His sweet innocence gives way to faultfinding and downright lying. The slightest occurrence is reported with a twisted significance. Hearts have been broken and lives have been saddened by the actions and attitudes of parents with children like this. "Do not allow your children to see that you take their word before the statements of older Chris­tians. You cannot do them a greater injury. By say­ing, I believe my children before I belieye those whom I have evidence are children of God, you en­courage in them the habit of falsifying."-Child Guidance, pp. 273, 274.

When a child comes home with a tale from school, do not for a moment let him see that it is of any particular significance to you. Do not do your child this injury. He is watching you closely, more closely than you realize. Do not let him think that you are pleased with this way of doing.

"All right, but what did you do?" I used to ask, when some kind of plaintive tale was brought home to me, calculated to arouse my sympathy toward my poor wronged child.

"Why I—“­

"Come now," I encouraged, "I want to hear what you did to provoke this. I know you quite well, you know, and I know that at home you do not always act like a nice boy. And I want the teacher to see to it that you are a good boy at school. Now, what did you do?"

I tried to be very careful to help my children to see the other person's side of any difficulty, and never to forget that they themselves had faults too. I usually ferreted out the full story, and made plain that the small punishment they received was mer­ited. They were happier than they would have been with an injured-innocence role.

Criticizing the Teacher

I never criticized a teacher in their presence. I have gone and talked to a teacher, if I was puzzled about some small happenstance, but I have never yet, never even once, found that my child had been wronged, or discriminated against in any way. "Nothing should be said or done to weaken the children's respect for the one upon whom their well­being in so great degree depends."-Ibid p. 326.

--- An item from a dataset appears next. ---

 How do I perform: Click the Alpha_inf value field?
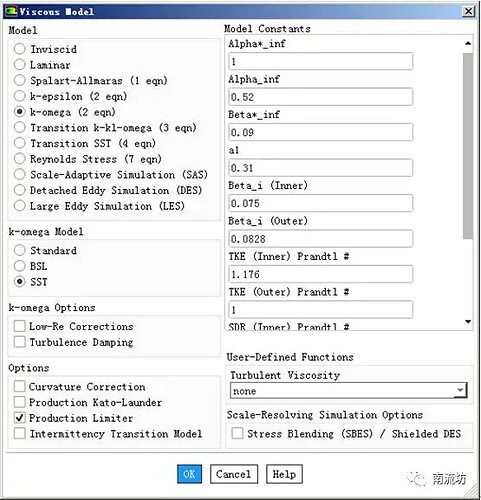click(320, 97)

"The neglect of parents to train their children makes the work of the teacher doubly hard. The children bear the stamp of the unruly, unamiable traits revealed by their parents. Neglected at home, they regard the discipline of the school as oppres­sive and severe. . . . The good that children might receive in school to counteract their defective home training is undermined by the sympathy which their parents show for them in their wrongdoing. . . . Fathers and mothers professing the truth for this time might better come to their senses and no longer . . . carry out Satan's devices by accepting the false testimony of their unconverted children. It is enough for teachers to have the children's influ­ence to contend with, without having the parents' influence also."-Ibid, pp. 326, 327.

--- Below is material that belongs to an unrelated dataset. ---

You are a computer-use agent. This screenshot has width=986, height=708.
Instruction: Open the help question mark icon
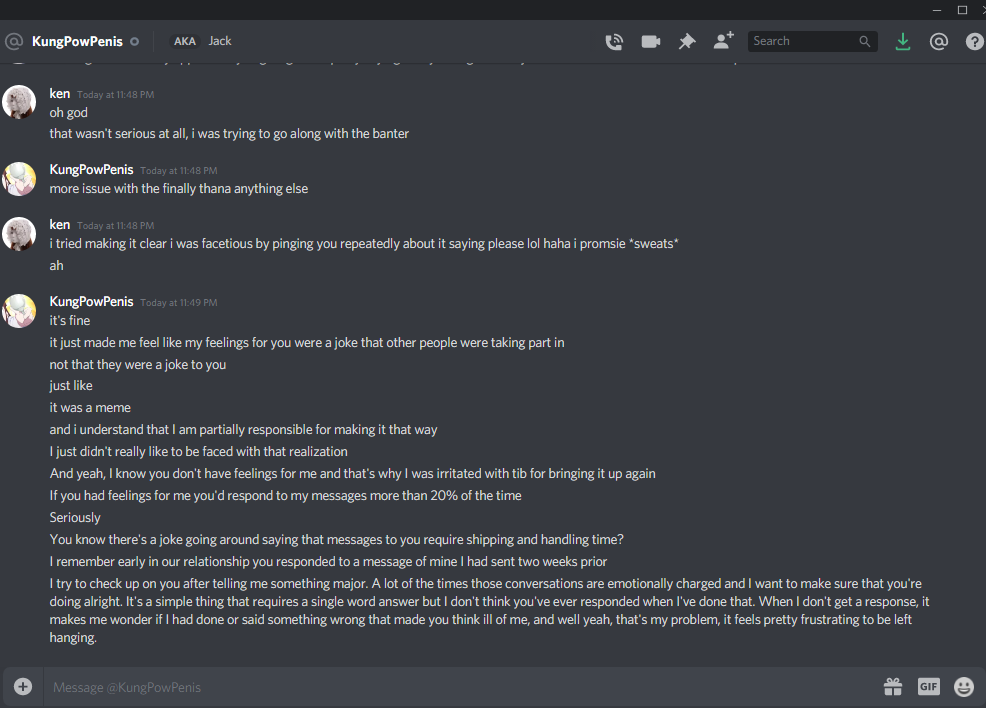coord(974,41)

Some parents who read this will say that their case is different, that these statements from the inspired pen are not applicable in their case; but they are applicable wherever there are children and church schools and parents. There are in every center unwise people who believe strongly that their children are always in the right. They are due for a rude awakening, if they do not see their error, for the stakes are great. Their children's eternal welfare is at stake. They hold their children's destinies, to a great degree, in their hands. They need not make mistakes, for the Lord has given us a blue­print and careful directions which, if we heed them, will mean life eternal for us and for our children.